Word has it that extra ‘stabilisation work’ had to be done to protect the integrity of the riverbank.

At the section here we can see that there’s not much space between the edge of the rock face and the Armco at the side of the dual-carriageway.

Have yet to determine what precisely that will entail. Serious work to reinforce the side access ramp down to the river.

 

The N11 carriageway runs adjacent to this sunken side of the riverbank -- barely 2 (large) paces divide the two. Even with twin strips of Armco along the roadside, it's perilously close. Traffic speeds along this stretch (maximum speed 100 kmp). Only needs a touch from a heavy vehicle to cause secondary impact, which (worst possible scenario) could result in something going airborne.

 

Working in these confined spaces puts a premium of safety and communication.

 

The guys have hard-filled a working shelf on the riverbed, to allow machinery access to the rockface. Obviously some serious drilling is called for before a form of extra 'pinning' is put in place.

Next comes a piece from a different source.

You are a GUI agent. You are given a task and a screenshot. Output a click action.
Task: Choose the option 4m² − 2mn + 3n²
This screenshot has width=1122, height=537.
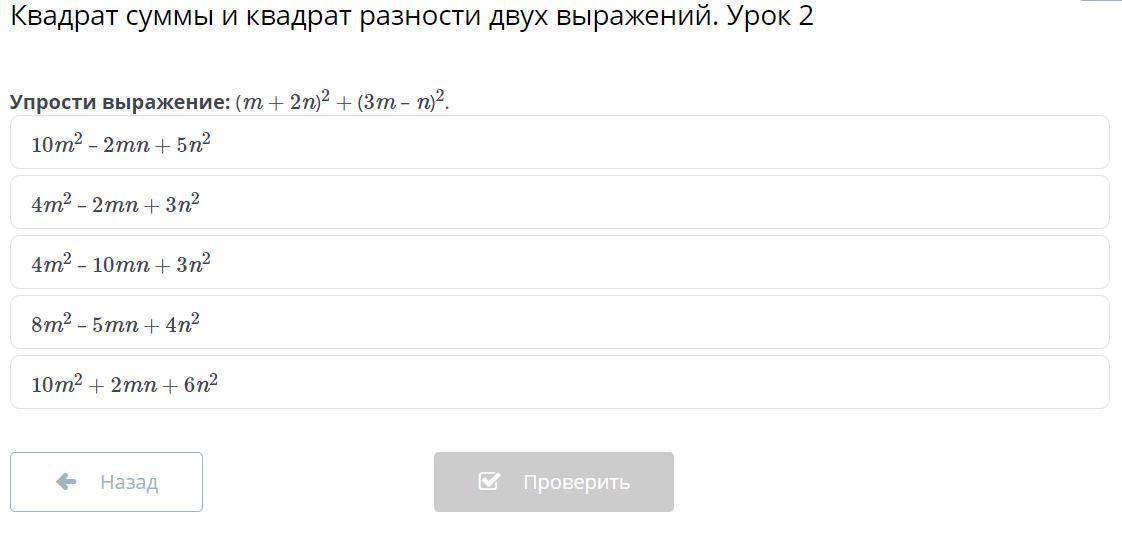(x=560, y=203)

They have sunk a series of hollowed tubes/casings -- obviously to form the foundations of a more extensive structure.

And some investigative work around the transverse buttress of the access bridge, parallel to the heavy-duty pipeline carrying water down from the Vartry reservoir.

 

At a (rough) guess -- I'd say the foundations were sunk to a depth of approx 4+m.

With such secure foundations in place, they would then look to construct a substantial bank of material, and/or retaining wall (similar to that in place further along the roadside bank).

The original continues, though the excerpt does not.